Watch: Toy boats float upside down underneath a layer of levitated liquid

Watch: Toy boats float upside down underneath a layer of levitated liquid
Watch: Toy boats float upside down underneath a layer of levitated liquid

It might look like a magic trick, or an optical illusion of sorts. But no, your eyes don’t deceive you — that little boat you see above does, indeed, float upside down.

A good magician doesn’t reveal their tricks. Scientists, however, do the exact opposite. A team of researchers in France detail this phenomenon in a new study published today in Nature, showing how vigorously shaking a container full of silicone oil or glycerol can create a levitating pocket of liquid that allows these small boats to float upside down.

The French researchers were curious about the behavior of liquid boundaries and so sought to understand the properties of objects in levitating liquids. To make the liquid levitate, the team used an approach known as vertical shaking. By inserting bubbles of air into glycerol or silicon oil and then shaking the container vertically it is possible to make a dense liquid float on the less dense air. It is also possible to create multiple layers of levitating liquid.

his method has been well-established and researchers have marveled at the peculiar phenomena they have witnessed.

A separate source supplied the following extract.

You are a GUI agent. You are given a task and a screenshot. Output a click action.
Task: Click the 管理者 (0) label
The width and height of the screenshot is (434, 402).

The most mind-boggling discovery so far was that bubbles of air in the suspended layer can sink instead of rising. The team took it one step further and showed that there is certainly a selective falling when it comes to heavy bodies. They don’t just sink down to the bottom of the container. A force of inverse floating similar to the Archimedes principle acts on the bodies, even on the lower side.

In the experiment, the team used half a liter of liquid with a maximum width of 20 centimeters (7.9 inches). In this liquid objects floated on both surfaces if they were up to 7 grams and 2.5 centimeters (about 1 inch). The inverse-floating worked only when the system was made to oscillate tens of times per second.

The team believes that the setup of the experiment is key to explaining the antigravity pull of the liquid on the little boat and the various masses tested in the study. In a lift, depending on if it’s going up or down, you would experience an effective gravity that it is higher or lower than the gravitational pull of the Earth, depending on the direction of travel. A free-falling lift might make you feel like you are floating.

The same forces are at play here. The rapid oscillation keeps the liquid floating. This produces a buoyancy pull instead of a push, an anti-gravity effect, that keeps objects floating upside-down instead of falling.

Other than a very cool video, the possible applications of this study might go beyond physics. Systems with high-frequencies excitations are found in biology and chemistry and counter-intuitive phenomena might be found there as well.